→ **DOCUMENT EXCERPT**:
-=-=-=-=-
Why not get the owners details and let the ambulance chasers teach her a lesson about controlling her dog


----------



## RichardB (29 Dec 2015)

Cunobelin said:


> Sodding dogs... sounds illegal


Muffin the Mule is not a criminal offence, I tell you.


----------



## shouldbeinbed (29 Dec 2015)

Tin Pot said:


> Dogs are to be used for herding and hunting. I'm not a fan of animals as pets.


You'd rather those that have been deemed finished as working dogs whilst still young in real terms be killed rather than rehomed as pets to enjoy years of loved retirement then?


----------



## shouldbeinbed (29 Dec 2015)

To the OP. Like others say, sodding owners not sodding dogs.

But shared paths........ The clue is in the name. You don't always get the responsible parties being responsible to your standards whether with pets, kids, on bikes, Rollerblades yaddy yaddy.


----------



## Profpointy (29 Dec 2015)

ffs - shared path ! Is it really that unreasonable for a dog, or child fir that matter to be able to run freely on a shared path without cyclists running into 'em Mr Toad like. For the record I don't even have a dog, nor a child, but the priority of might thing is just dead wrong


----------



## graham bowers (29 Dec 2015)

Rovers1875
Interesting you specifically caveat the quadcopters.
Care to share why?
Not been reading the "popular press" by any chance ?-))
Graham


----------



## vickster (29 Dec 2015)

You have bought a road bike, ride on the roads...or share the shared paths. bearing in mind all other users have priority over cyclists


----------



## phil-b (29 Dec 2015)

vickster said:


> You have bought a road bike, ride on the roads...or share the shared paths. bearing in mind all other users have priority over cyclists



True. Cyclist need to give way to pedestrians on shared pathways and dog owners need to keep their dogs under control ( that does not necessarily mean on a lead however )


----------



## Tin Pot (30 Dec 2015)

shouldbeinbed said:


> You'd rather those that have been deemed finished as working dogs whilst still young in real terms be killed rather than rehomed as pets to enjoy years of loved retirement then?



Which covers what percentage of the 9 million per dog population?


----------



## shouldbeinbed (30 Dec 2015)

Tin Pot said:


> Which covers what percentage of the 9 million per dog population?


Well dodged but not.the point at all.

You're advocating killing perfectly healthy dogs many of which are barely teenagers in human terms.

You want to talk numbers not morals or ethics, so you start: how many perfectly healthy dogs killed because they can no longer fulfil a working or sporting role to the highest level is acceptable?

Do you have the same distasteful eugenic attitudes to racehorses, battery hens, retired racing cyclists not making a positive contribution to society?


----------



## Tin Pot (30 Dec 2015)

shouldbeinbed said:


> Well dodged but not.the point at all.
> 
> You're advocating killing perfectly healthy dogs many of which are barely teenagers in human terms.
> 
> ...


Come back when you've learned how to have a discussion.


----------



## shouldbeinbed (30 Dec 2015)

Tin Pot said:


> Come back when you've learned how to have a discussion.


So you won't answer a simple question then. Says it all.


----------



## Tin Pot (30 Dec 2015)
-=-=-=-=-
→ **LISTED ENTRIES**:
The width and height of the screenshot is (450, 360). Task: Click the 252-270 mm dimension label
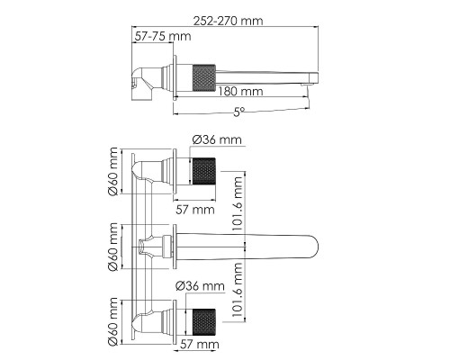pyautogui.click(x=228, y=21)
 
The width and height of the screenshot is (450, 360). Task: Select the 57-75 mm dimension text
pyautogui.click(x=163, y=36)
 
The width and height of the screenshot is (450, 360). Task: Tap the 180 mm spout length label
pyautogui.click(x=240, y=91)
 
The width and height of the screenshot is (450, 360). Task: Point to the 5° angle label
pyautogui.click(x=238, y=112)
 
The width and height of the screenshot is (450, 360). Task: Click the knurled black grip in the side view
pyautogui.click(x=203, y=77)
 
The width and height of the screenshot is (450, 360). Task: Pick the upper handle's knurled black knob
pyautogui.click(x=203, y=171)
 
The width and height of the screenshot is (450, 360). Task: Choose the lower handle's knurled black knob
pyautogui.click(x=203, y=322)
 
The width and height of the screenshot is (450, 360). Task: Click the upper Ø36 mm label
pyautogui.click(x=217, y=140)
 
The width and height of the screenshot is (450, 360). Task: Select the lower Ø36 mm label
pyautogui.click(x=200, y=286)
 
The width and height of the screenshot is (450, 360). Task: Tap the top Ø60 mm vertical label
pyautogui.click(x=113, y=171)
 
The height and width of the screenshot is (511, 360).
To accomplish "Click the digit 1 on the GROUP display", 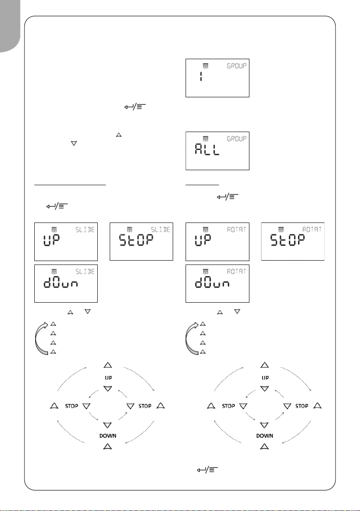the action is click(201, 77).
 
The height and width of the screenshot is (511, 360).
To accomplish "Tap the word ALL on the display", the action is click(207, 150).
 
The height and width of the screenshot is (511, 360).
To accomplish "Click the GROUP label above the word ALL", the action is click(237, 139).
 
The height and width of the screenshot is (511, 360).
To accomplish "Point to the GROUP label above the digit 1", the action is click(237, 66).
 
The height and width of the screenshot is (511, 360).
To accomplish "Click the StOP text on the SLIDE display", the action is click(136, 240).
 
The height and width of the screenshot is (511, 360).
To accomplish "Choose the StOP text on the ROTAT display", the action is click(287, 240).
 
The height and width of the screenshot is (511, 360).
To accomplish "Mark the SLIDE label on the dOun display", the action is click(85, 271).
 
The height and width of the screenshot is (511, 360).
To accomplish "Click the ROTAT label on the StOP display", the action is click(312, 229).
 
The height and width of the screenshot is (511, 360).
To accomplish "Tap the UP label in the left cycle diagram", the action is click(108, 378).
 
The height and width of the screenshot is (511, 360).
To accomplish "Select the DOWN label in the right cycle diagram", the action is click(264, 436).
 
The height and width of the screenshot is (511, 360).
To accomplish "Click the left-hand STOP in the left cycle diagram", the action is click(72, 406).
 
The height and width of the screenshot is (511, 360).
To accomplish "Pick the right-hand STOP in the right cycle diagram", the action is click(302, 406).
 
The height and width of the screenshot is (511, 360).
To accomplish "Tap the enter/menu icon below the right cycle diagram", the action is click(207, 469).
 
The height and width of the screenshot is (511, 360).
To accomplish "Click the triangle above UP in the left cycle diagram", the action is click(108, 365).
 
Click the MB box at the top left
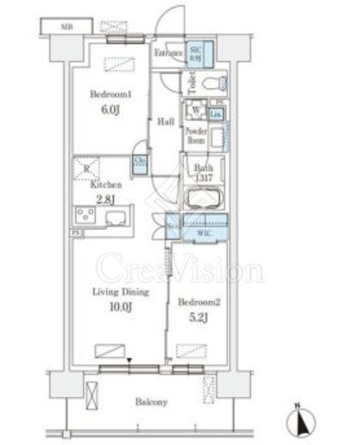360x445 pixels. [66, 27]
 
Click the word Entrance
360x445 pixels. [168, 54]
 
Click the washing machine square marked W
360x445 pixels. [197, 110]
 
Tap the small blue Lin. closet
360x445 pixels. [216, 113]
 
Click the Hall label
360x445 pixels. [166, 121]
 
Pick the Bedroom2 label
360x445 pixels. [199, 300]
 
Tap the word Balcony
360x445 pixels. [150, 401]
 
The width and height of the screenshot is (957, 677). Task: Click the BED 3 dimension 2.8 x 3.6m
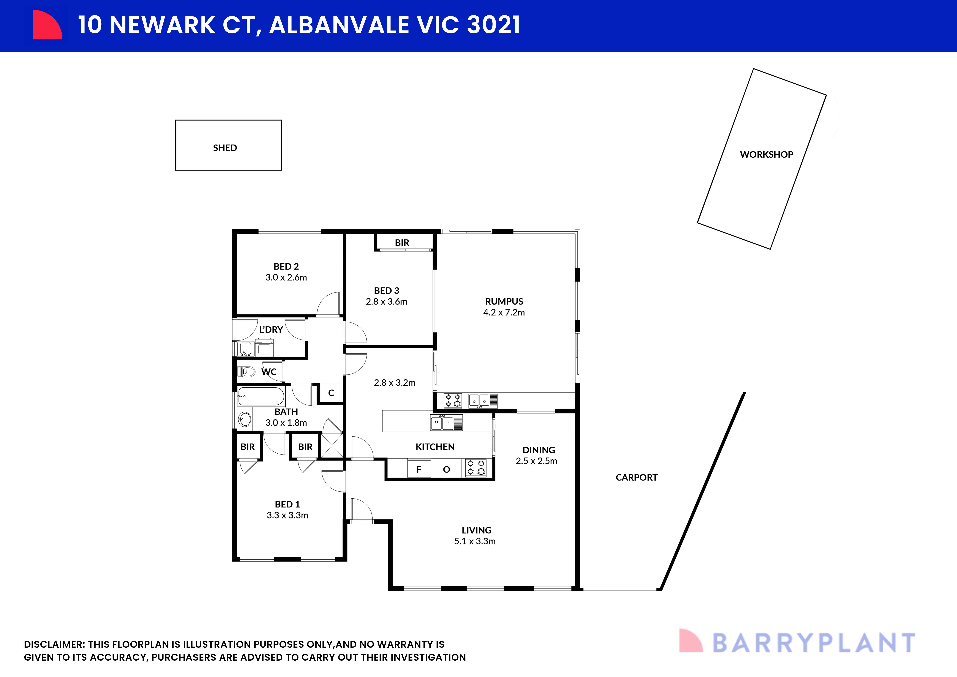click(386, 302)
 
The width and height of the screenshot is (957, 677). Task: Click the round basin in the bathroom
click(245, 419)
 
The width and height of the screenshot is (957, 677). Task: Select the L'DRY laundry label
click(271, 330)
-=-=-=-=-
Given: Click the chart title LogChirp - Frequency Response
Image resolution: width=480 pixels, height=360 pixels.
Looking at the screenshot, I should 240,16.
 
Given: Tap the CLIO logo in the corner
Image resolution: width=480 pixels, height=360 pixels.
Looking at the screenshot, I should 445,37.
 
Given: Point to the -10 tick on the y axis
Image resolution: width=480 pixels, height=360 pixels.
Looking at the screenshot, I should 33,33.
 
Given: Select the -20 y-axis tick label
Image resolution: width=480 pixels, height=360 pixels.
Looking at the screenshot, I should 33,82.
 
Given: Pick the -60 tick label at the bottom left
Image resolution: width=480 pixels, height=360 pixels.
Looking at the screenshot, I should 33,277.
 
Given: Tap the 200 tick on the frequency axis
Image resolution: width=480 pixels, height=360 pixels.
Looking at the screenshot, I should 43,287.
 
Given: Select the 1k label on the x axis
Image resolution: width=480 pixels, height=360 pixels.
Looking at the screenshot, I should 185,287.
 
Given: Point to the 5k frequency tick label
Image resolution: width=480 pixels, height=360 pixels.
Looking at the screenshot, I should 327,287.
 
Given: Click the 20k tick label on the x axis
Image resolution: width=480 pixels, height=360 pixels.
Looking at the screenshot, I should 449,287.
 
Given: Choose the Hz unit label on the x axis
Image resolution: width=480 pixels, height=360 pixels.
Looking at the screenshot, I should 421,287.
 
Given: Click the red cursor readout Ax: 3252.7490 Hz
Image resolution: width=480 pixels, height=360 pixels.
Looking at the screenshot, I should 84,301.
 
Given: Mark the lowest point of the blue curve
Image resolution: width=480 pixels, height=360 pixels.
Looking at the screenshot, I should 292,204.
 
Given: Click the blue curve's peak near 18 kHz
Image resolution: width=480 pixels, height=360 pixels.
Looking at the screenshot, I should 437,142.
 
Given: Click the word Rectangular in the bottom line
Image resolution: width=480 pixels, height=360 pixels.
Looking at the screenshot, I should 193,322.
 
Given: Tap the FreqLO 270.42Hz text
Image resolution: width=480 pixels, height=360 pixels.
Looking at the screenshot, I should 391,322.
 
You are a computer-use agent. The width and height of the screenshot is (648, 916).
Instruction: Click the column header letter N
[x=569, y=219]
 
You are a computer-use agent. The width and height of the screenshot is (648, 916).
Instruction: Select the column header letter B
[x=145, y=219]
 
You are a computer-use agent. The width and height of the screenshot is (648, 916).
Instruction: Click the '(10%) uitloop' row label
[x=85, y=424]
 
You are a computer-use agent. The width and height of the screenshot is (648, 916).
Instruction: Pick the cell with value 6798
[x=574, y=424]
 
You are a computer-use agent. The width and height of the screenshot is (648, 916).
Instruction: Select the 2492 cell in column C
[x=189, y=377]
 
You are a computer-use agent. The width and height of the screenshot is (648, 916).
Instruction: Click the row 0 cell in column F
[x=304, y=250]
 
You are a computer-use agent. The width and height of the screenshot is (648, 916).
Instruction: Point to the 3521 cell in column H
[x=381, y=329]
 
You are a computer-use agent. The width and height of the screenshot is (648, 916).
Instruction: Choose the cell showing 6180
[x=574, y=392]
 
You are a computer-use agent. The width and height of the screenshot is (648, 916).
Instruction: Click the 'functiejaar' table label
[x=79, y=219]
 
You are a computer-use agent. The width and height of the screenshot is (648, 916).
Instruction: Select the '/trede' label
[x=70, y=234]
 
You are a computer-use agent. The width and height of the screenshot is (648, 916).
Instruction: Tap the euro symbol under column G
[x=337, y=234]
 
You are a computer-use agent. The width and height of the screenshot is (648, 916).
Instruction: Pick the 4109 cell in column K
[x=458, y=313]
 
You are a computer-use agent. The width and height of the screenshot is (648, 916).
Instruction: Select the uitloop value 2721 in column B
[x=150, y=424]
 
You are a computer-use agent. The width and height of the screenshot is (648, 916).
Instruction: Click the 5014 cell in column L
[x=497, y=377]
-=-=-=-=-
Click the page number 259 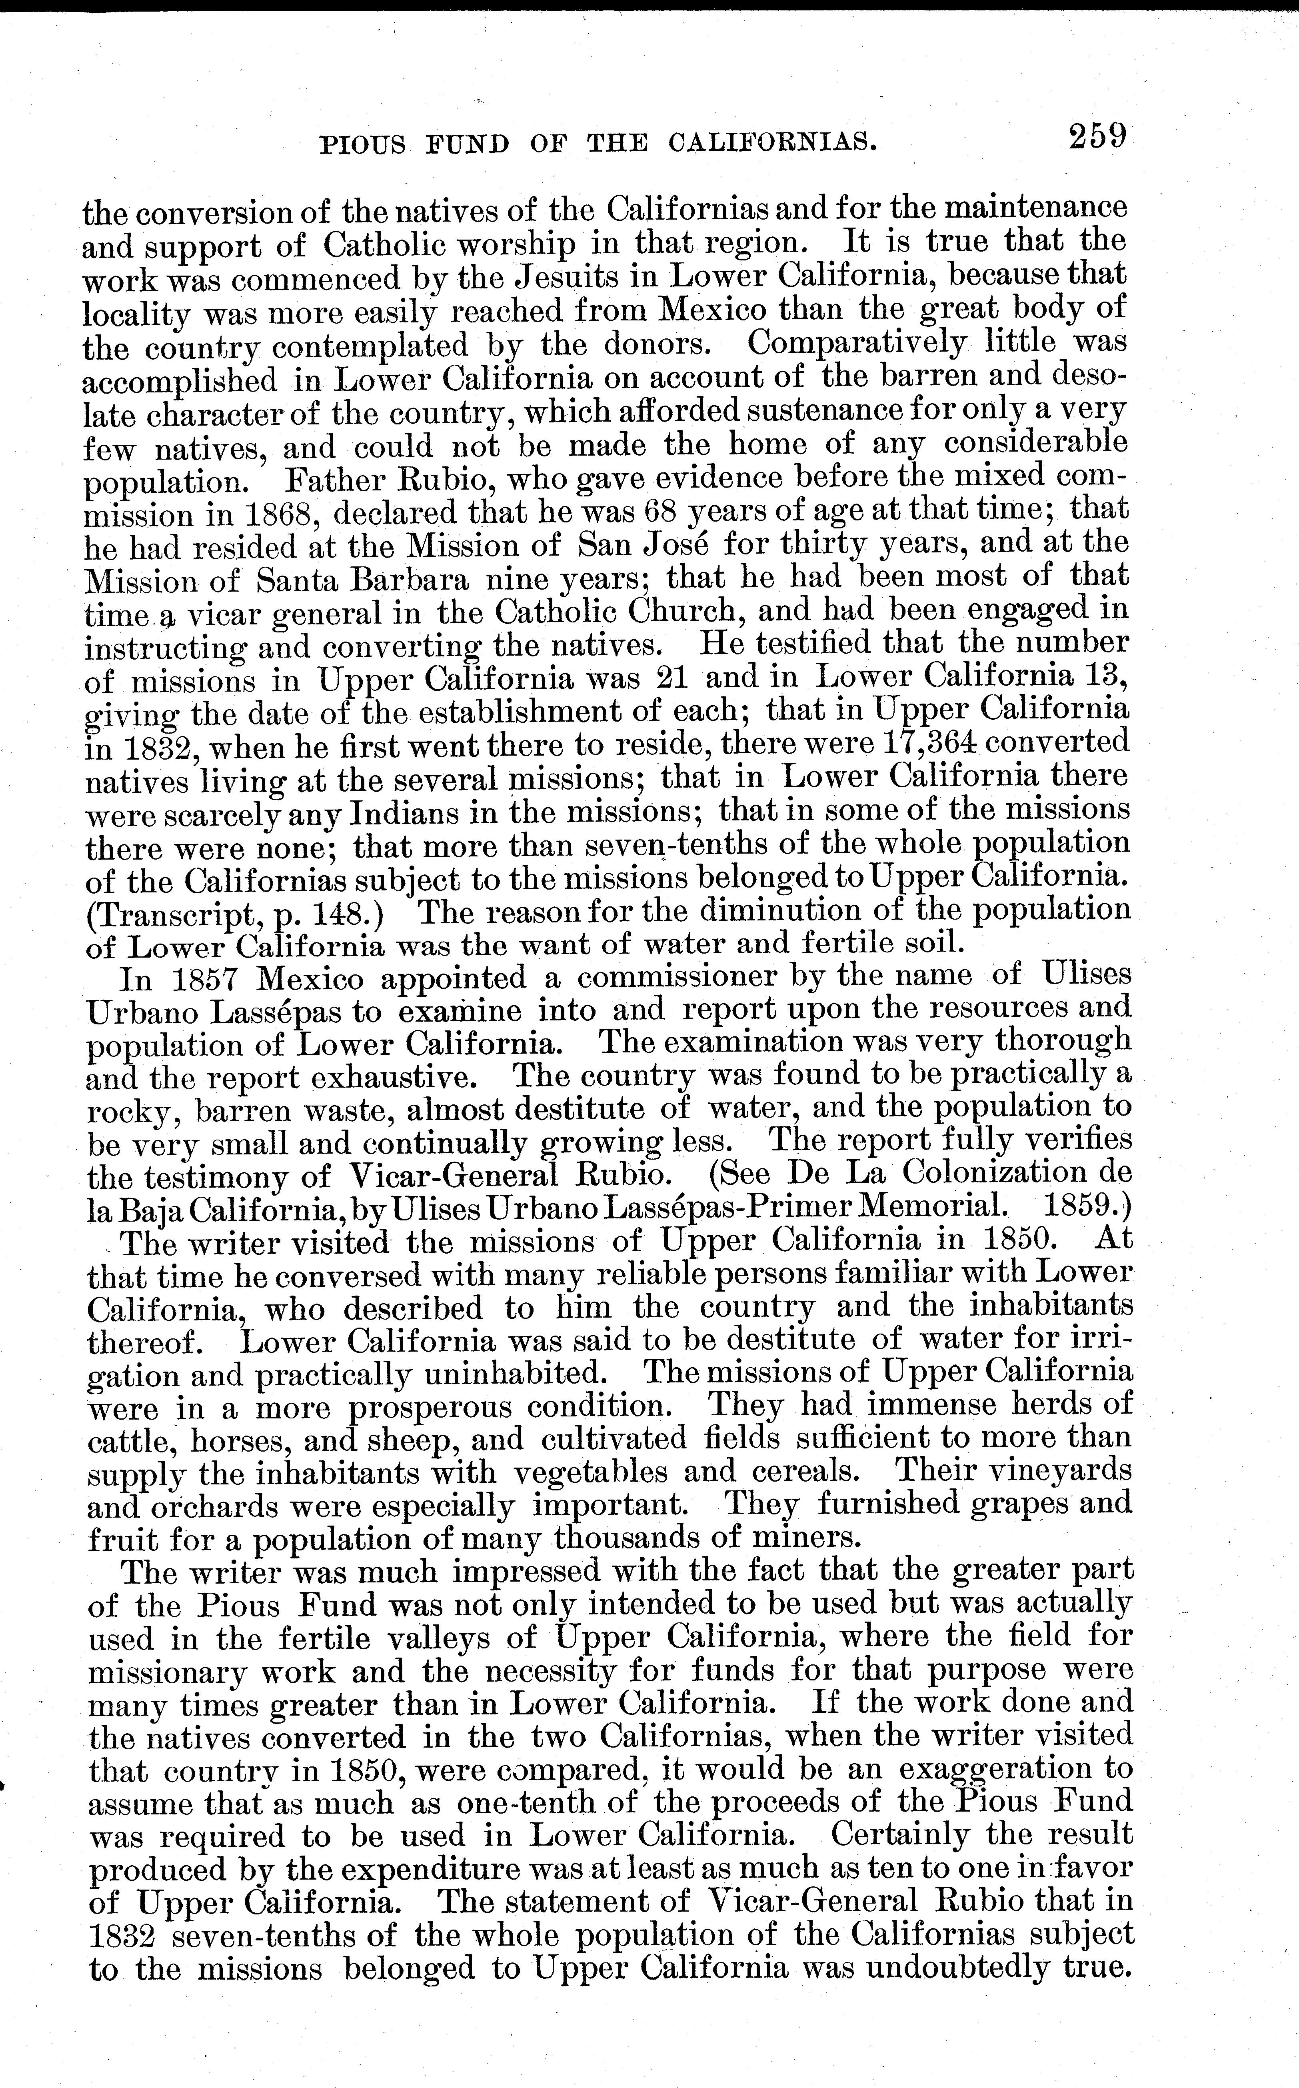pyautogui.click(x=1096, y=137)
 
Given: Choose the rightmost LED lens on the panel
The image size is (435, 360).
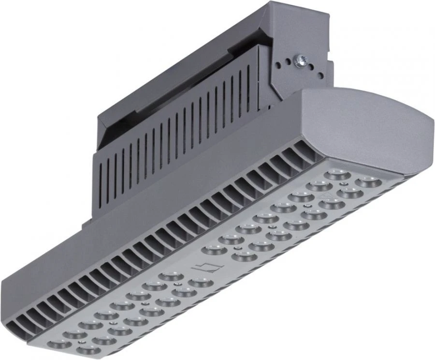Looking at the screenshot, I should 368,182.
-=-=-=-=-
→ **GIVEN EXERCISE A**: Reproduce the part of the forum thread about dogs on shared paths between "To the OP. Like" and "Rollerblades yaddy yaddy.", inclusive.
→ **GIVEN EXERCISE B**: List every distinct username shown in a post heading in the forum thread about dogs on shared paths.
→ **GIVEN EXERCISE C**: In the forum thread about dogs on shared paths, what does phil-b say cyclists need to do on shared pathways?

→ **EXERCISE RESPONSE A**:
To the OP. Like others say, sodding owners not sodding dogs.

But shared paths........ The clue is in the name. You don't always get the responsible parties being responsible to your standards whether with pets, kids, on bikes, Rollerblades yaddy yaddy.

→ **EXERCISE RESPONSE B**:
RichardB
shouldbeinbed
Profpointy
graham bowers
vickster
phil-b
Tin Pot

→ **EXERCISE RESPONSE C**: Give way to pedestrians.